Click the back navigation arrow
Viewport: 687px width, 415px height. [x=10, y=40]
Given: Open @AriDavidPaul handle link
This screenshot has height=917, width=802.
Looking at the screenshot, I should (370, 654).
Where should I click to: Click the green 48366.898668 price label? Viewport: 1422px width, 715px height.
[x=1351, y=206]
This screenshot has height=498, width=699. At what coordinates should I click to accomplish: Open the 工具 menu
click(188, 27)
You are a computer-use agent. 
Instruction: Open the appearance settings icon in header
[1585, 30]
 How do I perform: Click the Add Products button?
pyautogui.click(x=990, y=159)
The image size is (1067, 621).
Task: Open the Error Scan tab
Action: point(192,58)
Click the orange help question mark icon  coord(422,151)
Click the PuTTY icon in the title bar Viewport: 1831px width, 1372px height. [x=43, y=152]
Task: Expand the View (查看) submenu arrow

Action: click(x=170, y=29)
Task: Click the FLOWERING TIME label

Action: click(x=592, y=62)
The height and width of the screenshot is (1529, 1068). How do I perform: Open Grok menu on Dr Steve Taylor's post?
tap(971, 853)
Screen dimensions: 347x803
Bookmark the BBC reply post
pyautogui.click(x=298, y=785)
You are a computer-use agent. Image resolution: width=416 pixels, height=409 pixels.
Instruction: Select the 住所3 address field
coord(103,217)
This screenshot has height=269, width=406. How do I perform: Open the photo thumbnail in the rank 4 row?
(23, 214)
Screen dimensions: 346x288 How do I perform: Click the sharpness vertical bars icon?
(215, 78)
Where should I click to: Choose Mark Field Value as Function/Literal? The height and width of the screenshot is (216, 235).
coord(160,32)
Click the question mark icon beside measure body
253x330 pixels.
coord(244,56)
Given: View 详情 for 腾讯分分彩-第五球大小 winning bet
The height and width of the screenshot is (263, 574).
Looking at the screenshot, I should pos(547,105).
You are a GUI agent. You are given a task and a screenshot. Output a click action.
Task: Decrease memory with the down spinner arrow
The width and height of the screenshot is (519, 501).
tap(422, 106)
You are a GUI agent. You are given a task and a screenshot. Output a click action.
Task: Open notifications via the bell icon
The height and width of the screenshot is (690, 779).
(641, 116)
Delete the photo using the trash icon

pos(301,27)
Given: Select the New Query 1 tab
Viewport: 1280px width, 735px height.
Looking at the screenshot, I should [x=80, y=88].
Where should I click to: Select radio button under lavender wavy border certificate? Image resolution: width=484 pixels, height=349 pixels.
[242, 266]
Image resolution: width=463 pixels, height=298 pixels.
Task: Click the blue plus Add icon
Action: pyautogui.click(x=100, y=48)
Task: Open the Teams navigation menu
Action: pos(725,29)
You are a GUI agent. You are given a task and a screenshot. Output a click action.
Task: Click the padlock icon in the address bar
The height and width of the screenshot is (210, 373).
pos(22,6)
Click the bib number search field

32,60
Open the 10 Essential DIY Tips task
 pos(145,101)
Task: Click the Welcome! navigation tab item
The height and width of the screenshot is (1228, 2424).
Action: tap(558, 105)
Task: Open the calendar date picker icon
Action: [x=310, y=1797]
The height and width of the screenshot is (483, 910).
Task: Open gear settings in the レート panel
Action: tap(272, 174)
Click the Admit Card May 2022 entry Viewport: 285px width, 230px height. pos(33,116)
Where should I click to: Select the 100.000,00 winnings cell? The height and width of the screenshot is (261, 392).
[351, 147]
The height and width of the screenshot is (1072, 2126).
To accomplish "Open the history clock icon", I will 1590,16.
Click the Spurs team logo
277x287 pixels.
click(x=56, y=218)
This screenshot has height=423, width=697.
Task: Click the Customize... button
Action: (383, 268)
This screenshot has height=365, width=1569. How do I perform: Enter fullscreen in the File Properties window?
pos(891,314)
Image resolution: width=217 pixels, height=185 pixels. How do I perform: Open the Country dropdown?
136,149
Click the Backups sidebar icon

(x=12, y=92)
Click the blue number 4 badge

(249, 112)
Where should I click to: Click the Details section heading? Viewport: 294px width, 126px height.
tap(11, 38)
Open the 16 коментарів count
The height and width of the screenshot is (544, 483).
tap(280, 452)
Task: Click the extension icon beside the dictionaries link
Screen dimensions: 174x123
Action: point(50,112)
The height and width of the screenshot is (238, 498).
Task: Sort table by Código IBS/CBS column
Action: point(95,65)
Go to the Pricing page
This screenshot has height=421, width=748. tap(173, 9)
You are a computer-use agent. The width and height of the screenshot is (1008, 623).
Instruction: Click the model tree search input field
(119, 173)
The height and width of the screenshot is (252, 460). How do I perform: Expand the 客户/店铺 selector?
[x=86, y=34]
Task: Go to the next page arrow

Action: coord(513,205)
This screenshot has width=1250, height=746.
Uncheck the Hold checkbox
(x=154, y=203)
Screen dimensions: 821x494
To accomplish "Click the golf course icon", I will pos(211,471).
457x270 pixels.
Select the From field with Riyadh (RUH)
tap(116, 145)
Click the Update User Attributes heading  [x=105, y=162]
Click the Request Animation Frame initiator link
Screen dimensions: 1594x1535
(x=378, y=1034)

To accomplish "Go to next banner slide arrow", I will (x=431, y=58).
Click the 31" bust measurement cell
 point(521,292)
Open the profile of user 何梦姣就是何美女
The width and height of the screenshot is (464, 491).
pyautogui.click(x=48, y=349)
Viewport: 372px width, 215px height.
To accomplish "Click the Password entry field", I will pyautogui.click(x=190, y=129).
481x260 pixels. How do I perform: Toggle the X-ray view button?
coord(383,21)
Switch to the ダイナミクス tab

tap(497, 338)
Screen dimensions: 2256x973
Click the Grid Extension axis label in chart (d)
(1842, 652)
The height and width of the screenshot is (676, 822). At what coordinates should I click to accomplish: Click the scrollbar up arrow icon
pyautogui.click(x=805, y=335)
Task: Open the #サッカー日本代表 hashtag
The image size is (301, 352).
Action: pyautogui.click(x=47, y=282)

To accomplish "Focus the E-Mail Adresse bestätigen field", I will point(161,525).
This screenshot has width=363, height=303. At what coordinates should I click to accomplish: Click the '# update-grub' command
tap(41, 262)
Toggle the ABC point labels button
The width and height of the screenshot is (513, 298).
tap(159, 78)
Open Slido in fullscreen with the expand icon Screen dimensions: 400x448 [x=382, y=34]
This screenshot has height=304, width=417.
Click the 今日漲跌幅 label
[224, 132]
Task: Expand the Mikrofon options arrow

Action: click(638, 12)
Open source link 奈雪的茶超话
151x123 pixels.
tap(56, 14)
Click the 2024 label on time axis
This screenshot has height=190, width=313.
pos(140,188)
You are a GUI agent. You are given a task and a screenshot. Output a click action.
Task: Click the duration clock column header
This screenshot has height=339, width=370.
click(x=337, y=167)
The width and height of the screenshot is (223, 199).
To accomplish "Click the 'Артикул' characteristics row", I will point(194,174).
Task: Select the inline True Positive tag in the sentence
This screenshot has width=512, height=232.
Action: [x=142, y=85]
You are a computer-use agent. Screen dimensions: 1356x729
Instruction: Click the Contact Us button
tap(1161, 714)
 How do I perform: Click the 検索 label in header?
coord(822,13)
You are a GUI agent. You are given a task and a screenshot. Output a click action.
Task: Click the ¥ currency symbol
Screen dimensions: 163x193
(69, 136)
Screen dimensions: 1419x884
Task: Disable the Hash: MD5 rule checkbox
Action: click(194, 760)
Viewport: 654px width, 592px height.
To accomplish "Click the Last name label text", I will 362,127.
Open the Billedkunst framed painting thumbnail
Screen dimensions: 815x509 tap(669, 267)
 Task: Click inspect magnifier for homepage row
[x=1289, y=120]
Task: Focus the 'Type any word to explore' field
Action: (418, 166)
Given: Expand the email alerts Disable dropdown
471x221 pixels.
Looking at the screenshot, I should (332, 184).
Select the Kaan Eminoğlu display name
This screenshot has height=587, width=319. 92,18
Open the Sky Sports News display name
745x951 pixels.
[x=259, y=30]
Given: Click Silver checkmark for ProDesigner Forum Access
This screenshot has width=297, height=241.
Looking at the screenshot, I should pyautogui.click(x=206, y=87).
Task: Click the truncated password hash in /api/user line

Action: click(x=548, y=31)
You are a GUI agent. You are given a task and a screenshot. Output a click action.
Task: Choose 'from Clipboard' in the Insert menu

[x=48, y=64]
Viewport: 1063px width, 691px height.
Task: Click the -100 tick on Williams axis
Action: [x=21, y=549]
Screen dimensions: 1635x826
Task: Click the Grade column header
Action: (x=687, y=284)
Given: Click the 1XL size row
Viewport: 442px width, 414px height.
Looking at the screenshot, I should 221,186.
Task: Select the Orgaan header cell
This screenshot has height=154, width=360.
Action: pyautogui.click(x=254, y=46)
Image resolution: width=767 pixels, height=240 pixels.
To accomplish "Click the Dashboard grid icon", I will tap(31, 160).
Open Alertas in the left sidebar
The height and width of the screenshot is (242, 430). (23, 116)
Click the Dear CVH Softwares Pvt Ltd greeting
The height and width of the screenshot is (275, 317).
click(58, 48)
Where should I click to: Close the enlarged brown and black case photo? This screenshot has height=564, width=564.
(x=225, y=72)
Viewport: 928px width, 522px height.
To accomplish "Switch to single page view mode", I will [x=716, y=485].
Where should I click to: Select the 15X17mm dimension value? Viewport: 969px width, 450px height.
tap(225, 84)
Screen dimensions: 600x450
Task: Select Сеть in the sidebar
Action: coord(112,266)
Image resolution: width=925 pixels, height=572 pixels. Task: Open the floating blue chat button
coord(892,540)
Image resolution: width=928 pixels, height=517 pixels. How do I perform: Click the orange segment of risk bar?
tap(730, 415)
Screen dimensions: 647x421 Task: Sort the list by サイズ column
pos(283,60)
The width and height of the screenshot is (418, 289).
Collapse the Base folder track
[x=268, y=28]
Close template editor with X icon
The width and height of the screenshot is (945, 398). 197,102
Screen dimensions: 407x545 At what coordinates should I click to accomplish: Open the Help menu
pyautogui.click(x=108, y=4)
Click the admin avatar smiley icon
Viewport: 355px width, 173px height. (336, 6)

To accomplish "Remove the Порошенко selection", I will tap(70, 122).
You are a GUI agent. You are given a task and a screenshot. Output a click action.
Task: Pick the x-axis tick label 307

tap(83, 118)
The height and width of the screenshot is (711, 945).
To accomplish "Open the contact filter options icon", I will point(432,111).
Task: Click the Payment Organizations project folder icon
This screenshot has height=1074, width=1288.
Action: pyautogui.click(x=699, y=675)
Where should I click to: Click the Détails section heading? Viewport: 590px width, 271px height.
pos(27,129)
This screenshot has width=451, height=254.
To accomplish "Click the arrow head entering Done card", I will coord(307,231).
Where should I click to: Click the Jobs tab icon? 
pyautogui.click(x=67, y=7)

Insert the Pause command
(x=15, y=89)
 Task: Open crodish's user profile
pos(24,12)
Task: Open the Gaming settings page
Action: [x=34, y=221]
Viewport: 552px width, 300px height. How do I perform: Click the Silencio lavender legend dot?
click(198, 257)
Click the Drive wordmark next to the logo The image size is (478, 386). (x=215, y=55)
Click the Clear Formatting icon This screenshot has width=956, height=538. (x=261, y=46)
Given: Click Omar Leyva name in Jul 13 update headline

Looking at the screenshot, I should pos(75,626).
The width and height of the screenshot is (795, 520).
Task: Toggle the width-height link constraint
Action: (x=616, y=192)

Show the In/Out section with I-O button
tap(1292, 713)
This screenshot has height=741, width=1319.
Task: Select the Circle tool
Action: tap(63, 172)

:::

- **Work to complete**:
Rewrite the lines from the line with "Screen dimensions: 2256x973" to the line with "Open Slido in", substituting "Launch" for each "Open" and keeping everything else unchanged.

- **Solution below**:
Screen dimensions: 2256x973
Click the Grid Extension axis label in chart (d)
(1842, 652)
The height and width of the screenshot is (676, 822). At what coordinates should I click to accomplish: Click the scrollbar up arrow icon
pyautogui.click(x=805, y=335)
Task: Launch the #サッカー日本代表 hashtag
The image size is (301, 352).
Action: pyautogui.click(x=47, y=282)

To accomplish "Focus the E-Mail Adresse bestätigen field", I will point(161,525).
This screenshot has width=363, height=303. At what coordinates should I click to accomplish: Click the '# update-grub' command
tap(41, 262)
Toggle the ABC point labels button
The width and height of the screenshot is (513, 298).
tap(159, 78)
Launch Slido in fullscreen with the expand icon Screen dimensions: 400x448 [x=382, y=34]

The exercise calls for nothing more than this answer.